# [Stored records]
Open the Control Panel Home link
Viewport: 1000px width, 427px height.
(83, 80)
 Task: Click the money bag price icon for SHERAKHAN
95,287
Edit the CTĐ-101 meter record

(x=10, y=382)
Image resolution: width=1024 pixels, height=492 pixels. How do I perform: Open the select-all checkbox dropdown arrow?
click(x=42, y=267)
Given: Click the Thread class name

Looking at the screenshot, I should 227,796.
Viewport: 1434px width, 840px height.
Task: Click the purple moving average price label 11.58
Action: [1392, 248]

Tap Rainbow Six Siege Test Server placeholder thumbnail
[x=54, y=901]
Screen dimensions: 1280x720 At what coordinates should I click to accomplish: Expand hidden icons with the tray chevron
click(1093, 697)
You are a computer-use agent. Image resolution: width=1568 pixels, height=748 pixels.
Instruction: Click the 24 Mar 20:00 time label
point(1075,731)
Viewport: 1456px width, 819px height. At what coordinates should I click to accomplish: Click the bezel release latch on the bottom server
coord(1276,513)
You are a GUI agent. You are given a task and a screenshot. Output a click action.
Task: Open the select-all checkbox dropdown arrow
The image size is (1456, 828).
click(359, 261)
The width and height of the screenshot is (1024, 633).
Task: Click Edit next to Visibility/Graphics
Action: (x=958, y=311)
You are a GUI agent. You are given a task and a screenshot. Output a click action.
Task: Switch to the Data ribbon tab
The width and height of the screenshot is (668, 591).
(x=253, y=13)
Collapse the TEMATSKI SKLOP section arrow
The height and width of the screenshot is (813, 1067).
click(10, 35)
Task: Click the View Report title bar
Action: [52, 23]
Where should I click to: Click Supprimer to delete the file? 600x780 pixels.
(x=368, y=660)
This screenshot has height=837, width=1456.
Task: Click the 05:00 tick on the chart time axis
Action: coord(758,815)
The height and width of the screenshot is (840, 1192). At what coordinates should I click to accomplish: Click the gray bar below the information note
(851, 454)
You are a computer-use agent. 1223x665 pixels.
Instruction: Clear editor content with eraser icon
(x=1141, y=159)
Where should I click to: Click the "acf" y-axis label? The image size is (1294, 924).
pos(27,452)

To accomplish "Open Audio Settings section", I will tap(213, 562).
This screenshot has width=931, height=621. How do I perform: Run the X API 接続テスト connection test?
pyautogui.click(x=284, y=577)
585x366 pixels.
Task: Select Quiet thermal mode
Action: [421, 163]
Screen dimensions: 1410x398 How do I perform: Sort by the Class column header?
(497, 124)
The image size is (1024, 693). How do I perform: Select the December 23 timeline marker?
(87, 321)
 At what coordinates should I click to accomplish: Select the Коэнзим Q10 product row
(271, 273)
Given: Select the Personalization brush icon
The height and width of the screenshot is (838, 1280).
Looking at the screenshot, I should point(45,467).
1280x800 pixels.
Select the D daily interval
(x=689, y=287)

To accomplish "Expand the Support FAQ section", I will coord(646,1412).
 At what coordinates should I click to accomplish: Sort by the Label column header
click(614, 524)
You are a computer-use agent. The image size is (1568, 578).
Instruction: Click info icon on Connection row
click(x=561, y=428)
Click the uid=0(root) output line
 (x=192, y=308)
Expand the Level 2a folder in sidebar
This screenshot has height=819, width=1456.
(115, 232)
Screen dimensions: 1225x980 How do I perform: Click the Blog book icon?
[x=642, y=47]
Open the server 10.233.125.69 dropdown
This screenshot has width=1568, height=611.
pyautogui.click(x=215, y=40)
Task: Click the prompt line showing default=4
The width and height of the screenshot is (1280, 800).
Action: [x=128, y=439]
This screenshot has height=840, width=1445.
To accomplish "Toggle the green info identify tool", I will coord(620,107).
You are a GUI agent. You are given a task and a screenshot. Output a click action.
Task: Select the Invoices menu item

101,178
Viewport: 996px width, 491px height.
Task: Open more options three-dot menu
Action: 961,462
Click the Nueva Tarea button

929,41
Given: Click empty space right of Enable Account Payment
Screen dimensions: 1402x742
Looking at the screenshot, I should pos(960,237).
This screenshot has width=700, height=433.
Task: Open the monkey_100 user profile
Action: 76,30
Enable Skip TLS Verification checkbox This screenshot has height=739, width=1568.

# [What is required]
Repeat the lines above, from the one containing "Open the server 10.233.125.69 dropdown" to the final line, word for word and with nothing else.

# [Completed task]
Open the server 10.233.125.69 dropdown
This screenshot has width=1568, height=611.
pyautogui.click(x=215, y=40)
Task: Click the prompt line showing default=4
The width and height of the screenshot is (1280, 800).
Action: [x=128, y=439]
This screenshot has height=840, width=1445.
To accomplish "Toggle the green info identify tool", I will coord(620,107).
You are a GUI agent. You are given a task and a screenshot. Output a click action.
Task: Select the Invoices menu item

101,178
Viewport: 996px width, 491px height.
Task: Open more options three-dot menu
Action: 961,462
Click the Nueva Tarea button

929,41
Given: Click empty space right of Enable Account Payment
Screen dimensions: 1402x742
Looking at the screenshot, I should pos(960,237).
This screenshot has width=700, height=433.
Task: Open the monkey_100 user profile
Action: 76,30
Enable Skip TLS Verification checkbox This screenshot has height=739, width=1568.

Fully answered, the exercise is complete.